Il bimbo fece spallucce e, sgranando gli occhi, rivolse uno sguardo di concupiscenza in direzione della city bike. Poi continuò con le domande.
«Tu cosa ci fa qui invece? Vai a caccia di conigli?».
«No, niente caccia. E comunque era una lepre, non un coniglio».
«E che differenza c’è? Non sono uguali?»
«Beh, non direi. Le lepri hanno zampe e orecchie molto più grandi e poi sono poco socievoli».
«Che vuol dire “socievoli”?».
«Che non gli piace la compagnia, infatti non appena ti ha visto è scappata via».
«Uh, solo questo?».
«Ci sarebbero altre cose che differenziano le lepri dai conigli».
«Tipo?».
«Mah, ora non saprei. Tipo che i conigli scavano buche sottoterra mentre le lepri no. Ma non sono mica Piero Angela, eh».
«Chi è Pierangela?».
«Lascia perdere… Piuttosto, se non è il leprotto che stavi cercando perché sei così disperato?».
«Niente, volevo cambiare la ruota alla mia bici, ne ho una sgonfia col cerchione tutto storto. L’ho lasciata vicino alla Chiesa, ma è tutto inutile…».
«Sembra un bel guaio. Ma dove volevi andare con la tua bici?».
«All’ospedale del paese qui accanto».
«E come mai proprio lì?».
«Mia nonna è ricoverata e sta male, ma la mamma dice che non ci possiamo andare perché non è un buon momento».
«Beh, forse dovresti ascoltare la mamma e tornare a casa».
«Ma è colpa mia se sta male: ho avuto la febbre qualche giorno fa, e quando mi è passata si è ammalata lei».
«Mi dispiace».
«Ieri notte ho sentito papà e mamma che discutevano di nascosto. Nonna è grave. Dicono che potrebbe morire. Io devo abbracciarla e chiederle scusa».
«Come si chiama tua nonna?».
Il bimbo gli disse nome e cognome, e lui fece finta di non sapere chi fosse.

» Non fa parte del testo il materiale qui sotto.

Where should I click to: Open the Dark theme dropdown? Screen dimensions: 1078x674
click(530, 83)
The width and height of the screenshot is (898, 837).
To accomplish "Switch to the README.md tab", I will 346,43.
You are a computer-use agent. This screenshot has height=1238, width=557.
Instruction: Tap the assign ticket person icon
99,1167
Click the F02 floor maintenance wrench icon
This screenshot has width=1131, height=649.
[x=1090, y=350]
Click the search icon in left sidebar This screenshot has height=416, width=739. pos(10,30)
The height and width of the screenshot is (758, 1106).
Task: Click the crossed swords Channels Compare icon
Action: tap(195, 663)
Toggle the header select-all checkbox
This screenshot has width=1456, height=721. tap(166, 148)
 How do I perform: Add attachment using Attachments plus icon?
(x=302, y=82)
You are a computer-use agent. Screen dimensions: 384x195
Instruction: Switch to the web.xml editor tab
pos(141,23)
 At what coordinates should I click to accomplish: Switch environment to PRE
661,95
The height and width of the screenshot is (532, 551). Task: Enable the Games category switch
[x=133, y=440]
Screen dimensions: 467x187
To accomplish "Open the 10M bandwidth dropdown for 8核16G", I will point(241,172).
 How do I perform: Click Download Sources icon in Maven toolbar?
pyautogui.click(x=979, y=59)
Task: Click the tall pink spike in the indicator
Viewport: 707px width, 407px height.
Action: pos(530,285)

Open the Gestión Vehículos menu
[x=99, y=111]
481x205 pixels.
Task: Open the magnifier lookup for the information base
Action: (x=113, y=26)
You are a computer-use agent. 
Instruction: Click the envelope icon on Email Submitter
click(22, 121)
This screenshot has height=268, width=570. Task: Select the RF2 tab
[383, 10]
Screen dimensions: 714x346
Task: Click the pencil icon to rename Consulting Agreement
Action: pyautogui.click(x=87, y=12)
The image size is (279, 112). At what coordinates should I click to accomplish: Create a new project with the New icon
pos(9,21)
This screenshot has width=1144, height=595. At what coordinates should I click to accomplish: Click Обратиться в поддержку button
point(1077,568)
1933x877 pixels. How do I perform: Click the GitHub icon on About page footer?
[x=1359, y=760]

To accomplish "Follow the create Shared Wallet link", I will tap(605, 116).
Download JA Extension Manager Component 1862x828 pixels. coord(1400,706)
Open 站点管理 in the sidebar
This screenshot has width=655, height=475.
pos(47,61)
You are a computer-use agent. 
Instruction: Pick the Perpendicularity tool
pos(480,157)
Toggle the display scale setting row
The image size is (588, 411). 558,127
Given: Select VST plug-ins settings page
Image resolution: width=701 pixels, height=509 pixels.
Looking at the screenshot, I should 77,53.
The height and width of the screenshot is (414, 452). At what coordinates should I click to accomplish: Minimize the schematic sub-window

L’uomo si appoggiò al cancello del negozio con entrambe le braccia come se il peso del suo corpo si fosse fatto per un attimo insostenibile. Quando si riprese vide con la coda dell’occhio il bambino prendere la via del ritorno.
«Aspetta».
«Che c’è?».
Si accordarono così: avrebbe prestato al bambino la city bike della moglie e, facendo grande attenzione, sarebbe andato in ospedale a trovare la nonna. Poi, senza dire nulla ai genitori, gli avrebbe riportato la bicicletta a casa. Gli disse l’indirizzo del condominio tre volte e, prima di mandarlo via in sella alla bici, se lo fece ripetere.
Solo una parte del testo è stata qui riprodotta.